I recently discovered a
website that lists all the legitimate phobias that could be identified. Currently the list documents 530 diagnosed conditions of fear.
I have a dear
friend visiting right now from England. I am so happy that I do not suffer from Anglophobia. I am considering having some bacon for breakfast. Thankfully, I do not have Carnophobia. I am alive and wish to stay that way as long as possible, but at least I am not immersed in Thanatophobia.
But wait: Maybe I am. Thanatophobia is fear of dying. I may not be overwhelming by that documentable phobia, but I am clearly not interested in undergoing a premature death.
Recent events, however, suggest that the possibility—even the inevitability—of death hovers over all of us. Young children are sent off merrily to school and are killed by a mentally ill gunman. Runners engaged in an annual marathon and are blown up at the finish line, possibly at the hand of terrorists. A fertilizer plant in Texas explodes, taking lives and shattering an entire town.
Perhaps we can’t be blamed for just a touch of Thanatophobia.
Fear, however, often results in protectiveness (understandably so), and protectiveness can morph into protectivism (protectiveness as a core value), and the process can spawn anger, which can whip into rage. And rage wants retribution and punishment.
We who follow Jesus are told over and over again in our scriptures to fear not. But we do. And we continue to be given reasons to fear.
When we speak of following Jesus, it is insufficient to say that we follow what he taught, as important as that is. It is insufficient to claim that we are Christians because we have affirmed a particular creed or list of doctrinal statements. There must be something more to all of this, or we will project our protectivism onto our belief system and our fear will be the dominant characteristic of our faith.
The
more that is required has to do with our lives being truly and deeply changed. I’m not speaking only of change that is expressed in our behaviors, but change that impacts the very essence of who we are as human beings. And the narrative of our faith insists that such change comes at the hand of God, expressed in the real, historic life of Jesus, and poured into our lives through the presence and power of the Holy Spirit.
Without such spiritual transformation—a transformation that the Bible characterizes as a movement from death to life, from darkness to light—then we’re only left with religious turf to defend. And that’s a battle that is fueled by fear.
When we see God face-to-face someday, I hope that our trembling comes, not from fear, but from joy and adoration.

• **Provided information**:
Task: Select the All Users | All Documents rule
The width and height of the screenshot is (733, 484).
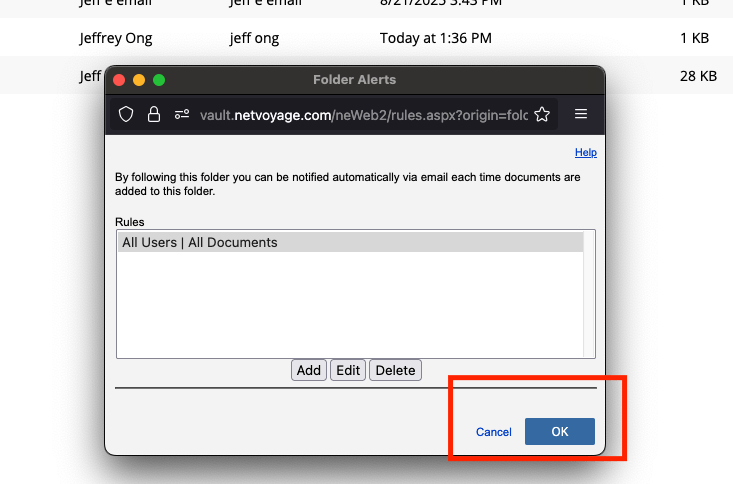Action: [x=351, y=242]
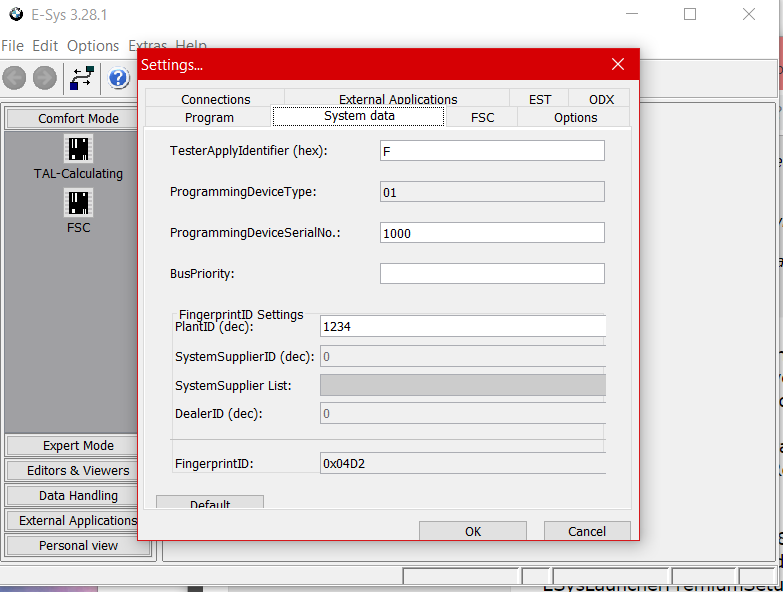Screen dimensions: 783x592
Task: Click the connection toolbar icon
Action: tap(82, 78)
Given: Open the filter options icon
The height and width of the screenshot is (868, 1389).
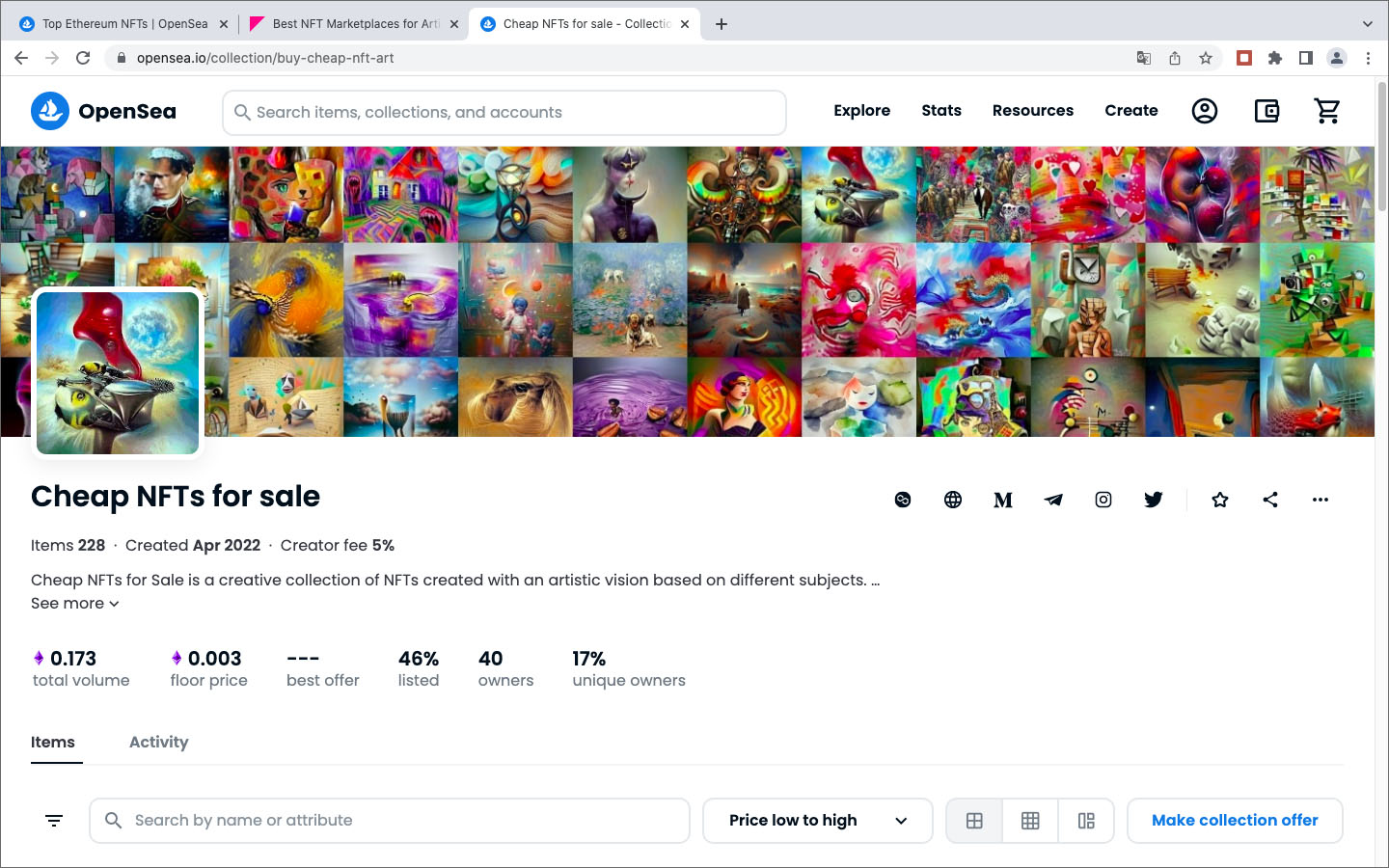Looking at the screenshot, I should (54, 821).
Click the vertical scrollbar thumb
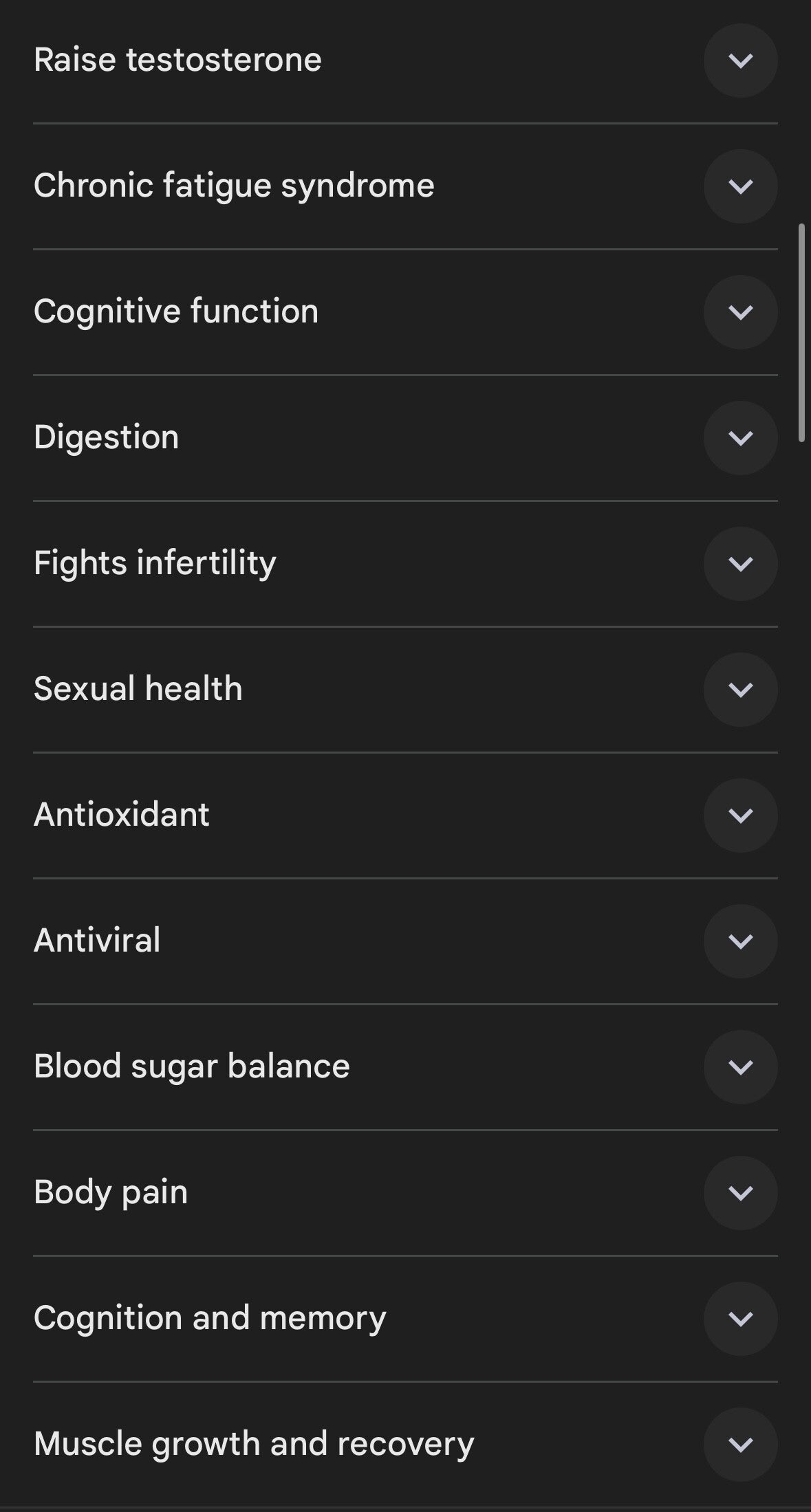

• **Exercise goal**: Could you quote the reflection on phobias and fear above in full, word for word?

• **Expected answer**:
I recently discovered a
website that lists all the legitimate phobias that could be identified. Currently the list documents 530 diagnosed conditions of fear.
I have a dear
friend visiting right now from England. I am so happy that I do not suffer from Anglophobia. I am considering having some bacon for breakfast. Thankfully, I do not have Carnophobia. I am alive and wish to stay that way as long as possible, but at least I am not immersed in Thanatophobia.
But wait: Maybe I am. Thanatophobia is fear of dying. I may not be overwhelming by that documentable phobia, but I am clearly not interested in undergoing a premature death.
Recent events, however, suggest that the possibility—even the inevitability—of death hovers over all of us. Young children are sent off merrily to school and are killed by a mentally ill gunman. Runners engaged in an annual marathon and are blown up at the finish line, possibly at the hand of terrorists. A fertilizer plant in Texas explodes, taking lives and shattering an entire town.
Perhaps we can’t be blamed for just a touch of Thanatophobia.
Fear, however, often results in protectiveness (understandably so), and protectiveness can morph into protectivism (protectiveness as a core value), and the process can spawn anger, which can whip into rage. And rage wants retribution and punishment.
We who follow Jesus are told over and over again in our scriptures to fear not. But we do. And we continue to be given reasons to fear.
When we speak of following Jesus, it is insufficient to say that we follow what he taught, as important as that is. It is insufficient to claim that we are Christians because we have affirmed a particular creed or list of doctrinal statements. There must be something more to all of this, or we will project our protectivism onto our belief system and our fear will be the dominant characteristic of our faith.
The
more that is required has to do with our lives being truly and deeply changed. I’m not speaking only of change that is expressed in our behaviors, but change that impacts the very essence of who we are as human beings. And the narrative of our faith insists that such change comes at the hand of God, expressed in the real, historic life of Jesus, and poured into our lives through the presence and power of the Holy Spirit.
Without such spiritual transformation—a transformation that the Bible characterizes as a movement from death to life, from darkness to light—then we’re only left with religious turf to defend. And that’s a battle that is fueled by fear.
When we see God face-to-face someday, I hope that our trembling comes, not from fear, but from joy and adoration.